Innovative and Comprehensive Approach to Education
The need for highly-skilled, deeply compassionate caregivers has never been more evident than it is today. According to a recent study by McKinsey & Company, the United States may have a drastic shortage of nurses by 2025 as Baby Boomers age, and the need for health care significantly increases. It is projected that there will be between 200,000 to 450,000 fewer registered nurses.
To ensure that our Dignity Health Bay Area community continues to have access to the best nurses and clinical staff, Sequoia Hospital Foundation is raising funds for a state-of-the-art Simulation Learning Center that will provide training for nurses, nursing assistants, and other clinical staff.

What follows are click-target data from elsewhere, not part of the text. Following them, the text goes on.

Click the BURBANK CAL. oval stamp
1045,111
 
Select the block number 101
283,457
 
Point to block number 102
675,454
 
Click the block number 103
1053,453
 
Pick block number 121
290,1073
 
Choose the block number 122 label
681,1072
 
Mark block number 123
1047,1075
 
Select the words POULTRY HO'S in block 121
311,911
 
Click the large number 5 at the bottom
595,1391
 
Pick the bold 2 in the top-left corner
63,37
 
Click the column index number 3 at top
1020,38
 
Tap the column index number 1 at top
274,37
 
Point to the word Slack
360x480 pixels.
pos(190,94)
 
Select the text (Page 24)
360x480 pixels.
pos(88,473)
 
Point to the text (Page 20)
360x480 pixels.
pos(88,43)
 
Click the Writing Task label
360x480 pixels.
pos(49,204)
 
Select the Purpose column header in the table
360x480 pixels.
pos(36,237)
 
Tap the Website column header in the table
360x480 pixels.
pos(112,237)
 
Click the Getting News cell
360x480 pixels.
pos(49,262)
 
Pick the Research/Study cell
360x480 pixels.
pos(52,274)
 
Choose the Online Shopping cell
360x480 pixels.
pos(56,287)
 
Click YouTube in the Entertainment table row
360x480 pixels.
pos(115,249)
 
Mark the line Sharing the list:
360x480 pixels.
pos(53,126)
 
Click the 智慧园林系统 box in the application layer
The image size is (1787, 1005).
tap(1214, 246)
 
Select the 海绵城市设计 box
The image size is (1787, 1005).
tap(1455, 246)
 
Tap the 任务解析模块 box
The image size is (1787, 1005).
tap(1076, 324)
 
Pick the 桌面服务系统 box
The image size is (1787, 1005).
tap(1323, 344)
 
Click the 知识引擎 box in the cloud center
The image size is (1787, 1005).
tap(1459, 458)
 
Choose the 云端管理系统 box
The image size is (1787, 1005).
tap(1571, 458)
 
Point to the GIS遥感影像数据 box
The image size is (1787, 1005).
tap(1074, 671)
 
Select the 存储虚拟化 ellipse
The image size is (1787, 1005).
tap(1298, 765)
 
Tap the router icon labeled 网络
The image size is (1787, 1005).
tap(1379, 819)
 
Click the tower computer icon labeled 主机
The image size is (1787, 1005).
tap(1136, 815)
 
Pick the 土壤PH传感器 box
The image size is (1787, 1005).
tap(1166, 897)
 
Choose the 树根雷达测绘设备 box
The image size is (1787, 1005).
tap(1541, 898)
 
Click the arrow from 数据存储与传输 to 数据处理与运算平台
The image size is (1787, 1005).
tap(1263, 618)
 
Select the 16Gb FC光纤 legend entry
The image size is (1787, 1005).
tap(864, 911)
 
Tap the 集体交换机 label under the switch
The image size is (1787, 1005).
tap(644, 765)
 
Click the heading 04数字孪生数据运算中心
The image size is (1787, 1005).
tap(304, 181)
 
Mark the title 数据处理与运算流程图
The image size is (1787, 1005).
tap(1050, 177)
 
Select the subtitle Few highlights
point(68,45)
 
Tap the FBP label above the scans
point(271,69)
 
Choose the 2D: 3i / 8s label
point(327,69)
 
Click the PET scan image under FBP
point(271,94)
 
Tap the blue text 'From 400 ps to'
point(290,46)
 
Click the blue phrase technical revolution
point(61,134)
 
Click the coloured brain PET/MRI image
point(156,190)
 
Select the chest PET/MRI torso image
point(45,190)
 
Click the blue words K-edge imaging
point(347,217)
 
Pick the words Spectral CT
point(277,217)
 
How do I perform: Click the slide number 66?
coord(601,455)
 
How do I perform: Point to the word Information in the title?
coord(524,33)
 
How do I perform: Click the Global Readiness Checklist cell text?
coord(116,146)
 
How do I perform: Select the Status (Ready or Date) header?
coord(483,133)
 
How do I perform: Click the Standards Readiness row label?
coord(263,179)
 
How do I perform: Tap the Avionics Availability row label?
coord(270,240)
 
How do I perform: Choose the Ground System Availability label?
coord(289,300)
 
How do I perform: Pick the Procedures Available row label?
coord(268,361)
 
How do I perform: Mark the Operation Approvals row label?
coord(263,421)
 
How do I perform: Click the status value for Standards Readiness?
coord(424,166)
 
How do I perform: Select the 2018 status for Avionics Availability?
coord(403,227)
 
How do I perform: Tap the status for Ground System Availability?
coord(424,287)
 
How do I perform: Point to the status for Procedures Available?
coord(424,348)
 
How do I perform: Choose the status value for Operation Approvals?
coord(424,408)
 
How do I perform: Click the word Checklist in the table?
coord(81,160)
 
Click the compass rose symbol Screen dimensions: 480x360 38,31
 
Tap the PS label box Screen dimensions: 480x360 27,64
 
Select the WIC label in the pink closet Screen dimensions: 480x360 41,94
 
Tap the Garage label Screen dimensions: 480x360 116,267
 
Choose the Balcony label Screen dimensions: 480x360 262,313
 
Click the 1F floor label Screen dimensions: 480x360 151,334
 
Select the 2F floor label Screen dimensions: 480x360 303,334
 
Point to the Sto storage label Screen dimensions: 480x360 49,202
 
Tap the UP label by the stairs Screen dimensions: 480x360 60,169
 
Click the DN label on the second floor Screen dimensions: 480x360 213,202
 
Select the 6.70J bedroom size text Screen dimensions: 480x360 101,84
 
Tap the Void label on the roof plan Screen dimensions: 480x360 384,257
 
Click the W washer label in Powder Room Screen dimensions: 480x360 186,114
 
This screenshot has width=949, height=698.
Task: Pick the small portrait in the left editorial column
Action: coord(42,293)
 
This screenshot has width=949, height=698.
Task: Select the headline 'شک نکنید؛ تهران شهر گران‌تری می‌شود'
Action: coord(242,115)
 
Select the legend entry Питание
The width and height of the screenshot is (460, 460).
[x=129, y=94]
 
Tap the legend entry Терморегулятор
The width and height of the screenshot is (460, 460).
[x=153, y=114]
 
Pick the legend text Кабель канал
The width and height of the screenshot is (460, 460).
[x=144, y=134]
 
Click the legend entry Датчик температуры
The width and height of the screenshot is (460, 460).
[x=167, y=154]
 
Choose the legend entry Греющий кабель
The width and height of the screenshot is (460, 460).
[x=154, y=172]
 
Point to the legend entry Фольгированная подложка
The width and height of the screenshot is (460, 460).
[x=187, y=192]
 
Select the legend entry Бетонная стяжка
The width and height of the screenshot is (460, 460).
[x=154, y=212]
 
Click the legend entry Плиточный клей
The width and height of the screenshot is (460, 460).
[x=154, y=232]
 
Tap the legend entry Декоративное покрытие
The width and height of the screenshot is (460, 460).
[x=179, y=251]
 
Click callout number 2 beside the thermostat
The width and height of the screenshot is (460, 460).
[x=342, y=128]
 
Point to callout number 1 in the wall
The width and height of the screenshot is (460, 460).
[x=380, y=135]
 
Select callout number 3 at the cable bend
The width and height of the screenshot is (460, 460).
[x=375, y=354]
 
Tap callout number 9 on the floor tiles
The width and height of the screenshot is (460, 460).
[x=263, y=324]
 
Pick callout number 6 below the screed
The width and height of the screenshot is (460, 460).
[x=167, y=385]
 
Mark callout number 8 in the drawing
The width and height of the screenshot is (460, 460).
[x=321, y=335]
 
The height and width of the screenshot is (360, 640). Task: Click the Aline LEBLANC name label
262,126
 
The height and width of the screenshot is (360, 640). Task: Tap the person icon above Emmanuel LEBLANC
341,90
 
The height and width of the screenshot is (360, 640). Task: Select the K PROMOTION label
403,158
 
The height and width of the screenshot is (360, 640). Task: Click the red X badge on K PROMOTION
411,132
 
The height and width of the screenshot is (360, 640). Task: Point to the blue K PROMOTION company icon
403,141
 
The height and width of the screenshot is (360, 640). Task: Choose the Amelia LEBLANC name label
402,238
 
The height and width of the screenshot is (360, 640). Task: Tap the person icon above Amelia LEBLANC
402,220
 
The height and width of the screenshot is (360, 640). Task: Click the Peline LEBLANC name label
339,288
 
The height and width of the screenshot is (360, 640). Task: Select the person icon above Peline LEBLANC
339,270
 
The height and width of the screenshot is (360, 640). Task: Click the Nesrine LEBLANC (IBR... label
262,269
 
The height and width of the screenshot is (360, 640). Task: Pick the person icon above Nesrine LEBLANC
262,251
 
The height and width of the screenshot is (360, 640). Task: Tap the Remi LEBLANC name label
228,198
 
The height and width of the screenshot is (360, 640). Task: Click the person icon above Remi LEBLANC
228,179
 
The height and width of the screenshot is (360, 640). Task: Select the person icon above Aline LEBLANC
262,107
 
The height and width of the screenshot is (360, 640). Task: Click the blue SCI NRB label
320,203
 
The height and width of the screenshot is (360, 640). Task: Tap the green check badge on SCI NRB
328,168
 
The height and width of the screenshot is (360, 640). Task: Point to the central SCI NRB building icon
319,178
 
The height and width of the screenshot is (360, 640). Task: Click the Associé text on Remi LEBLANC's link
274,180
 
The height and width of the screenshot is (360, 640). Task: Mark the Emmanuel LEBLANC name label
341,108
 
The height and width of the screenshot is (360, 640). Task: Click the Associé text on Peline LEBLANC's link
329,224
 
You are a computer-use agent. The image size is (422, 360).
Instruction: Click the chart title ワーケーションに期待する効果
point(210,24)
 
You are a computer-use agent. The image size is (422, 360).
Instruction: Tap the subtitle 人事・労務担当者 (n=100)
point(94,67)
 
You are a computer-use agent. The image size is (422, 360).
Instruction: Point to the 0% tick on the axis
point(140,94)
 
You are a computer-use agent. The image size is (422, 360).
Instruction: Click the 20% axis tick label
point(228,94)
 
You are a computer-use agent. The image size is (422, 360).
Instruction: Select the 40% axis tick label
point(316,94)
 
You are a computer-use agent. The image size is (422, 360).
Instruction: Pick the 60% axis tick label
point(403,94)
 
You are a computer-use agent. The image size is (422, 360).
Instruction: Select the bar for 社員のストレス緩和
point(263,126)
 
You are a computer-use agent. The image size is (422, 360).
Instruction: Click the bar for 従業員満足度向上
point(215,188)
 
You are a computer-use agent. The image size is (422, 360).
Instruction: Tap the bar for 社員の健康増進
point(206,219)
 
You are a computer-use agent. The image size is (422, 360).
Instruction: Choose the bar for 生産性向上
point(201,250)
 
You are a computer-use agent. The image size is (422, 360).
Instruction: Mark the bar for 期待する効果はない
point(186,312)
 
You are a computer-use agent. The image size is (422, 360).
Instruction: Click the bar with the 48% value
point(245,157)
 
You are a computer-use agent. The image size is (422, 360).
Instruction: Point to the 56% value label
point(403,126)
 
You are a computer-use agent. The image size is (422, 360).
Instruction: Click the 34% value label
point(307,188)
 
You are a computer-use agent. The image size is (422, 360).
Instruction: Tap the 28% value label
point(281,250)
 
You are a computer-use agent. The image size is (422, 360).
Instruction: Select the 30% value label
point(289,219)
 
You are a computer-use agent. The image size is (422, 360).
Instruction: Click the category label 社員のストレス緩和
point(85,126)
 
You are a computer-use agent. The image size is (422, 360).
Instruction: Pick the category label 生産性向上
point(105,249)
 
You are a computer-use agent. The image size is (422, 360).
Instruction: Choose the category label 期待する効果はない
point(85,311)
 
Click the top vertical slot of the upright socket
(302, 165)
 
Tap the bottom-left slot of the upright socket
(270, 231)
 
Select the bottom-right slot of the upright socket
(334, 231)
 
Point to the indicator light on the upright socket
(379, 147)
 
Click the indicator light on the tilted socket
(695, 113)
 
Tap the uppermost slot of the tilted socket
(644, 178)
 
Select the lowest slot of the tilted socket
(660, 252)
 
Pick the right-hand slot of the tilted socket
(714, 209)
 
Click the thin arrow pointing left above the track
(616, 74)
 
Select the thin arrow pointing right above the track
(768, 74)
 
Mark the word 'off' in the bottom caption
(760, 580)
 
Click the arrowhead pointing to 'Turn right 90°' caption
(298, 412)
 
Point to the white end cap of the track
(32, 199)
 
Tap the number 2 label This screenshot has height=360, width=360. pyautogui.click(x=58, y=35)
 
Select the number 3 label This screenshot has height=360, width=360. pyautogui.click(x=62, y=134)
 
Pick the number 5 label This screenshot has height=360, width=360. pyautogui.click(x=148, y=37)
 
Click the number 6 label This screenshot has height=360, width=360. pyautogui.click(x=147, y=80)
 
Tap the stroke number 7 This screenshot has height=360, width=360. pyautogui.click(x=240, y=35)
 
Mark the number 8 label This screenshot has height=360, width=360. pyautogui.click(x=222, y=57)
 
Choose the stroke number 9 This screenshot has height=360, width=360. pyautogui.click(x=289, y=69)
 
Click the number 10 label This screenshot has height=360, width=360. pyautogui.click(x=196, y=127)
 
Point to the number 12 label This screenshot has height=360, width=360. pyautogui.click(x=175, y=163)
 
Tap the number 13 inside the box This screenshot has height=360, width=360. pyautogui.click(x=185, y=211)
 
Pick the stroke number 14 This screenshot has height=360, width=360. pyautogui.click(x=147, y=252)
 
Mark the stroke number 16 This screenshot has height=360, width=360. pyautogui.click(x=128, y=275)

This training center will provide the ability to mirror a clinical experience representing a typical hospital setting, using state-of-the-art manikins so a clinician can experience an exact replica of working conditions with patients.
How it Works
The simulation learning center is a suite of rooms representing a typical hospital setting where students and clinicians can experience an exact replica of working conditions with patients. The wireless simulator operates by creating its own encrypted Wi-Fi network. The manikin acts as the “access point” and two laptops, one to operate the manikin and the other as the patient vital-signs monitor, connects to the Wi-Fi signal the manikin is creating.
The manikin runs pneumatically with a compressor that moves the manikin’s chest, simulating spontaneous breathing. The simulators manifest vital signs, clinical signs and symptoms. This also operates the manikin’s airway features and creates simulated problems such as clenched jaw, tongue swelling, vocal cord closing, etc.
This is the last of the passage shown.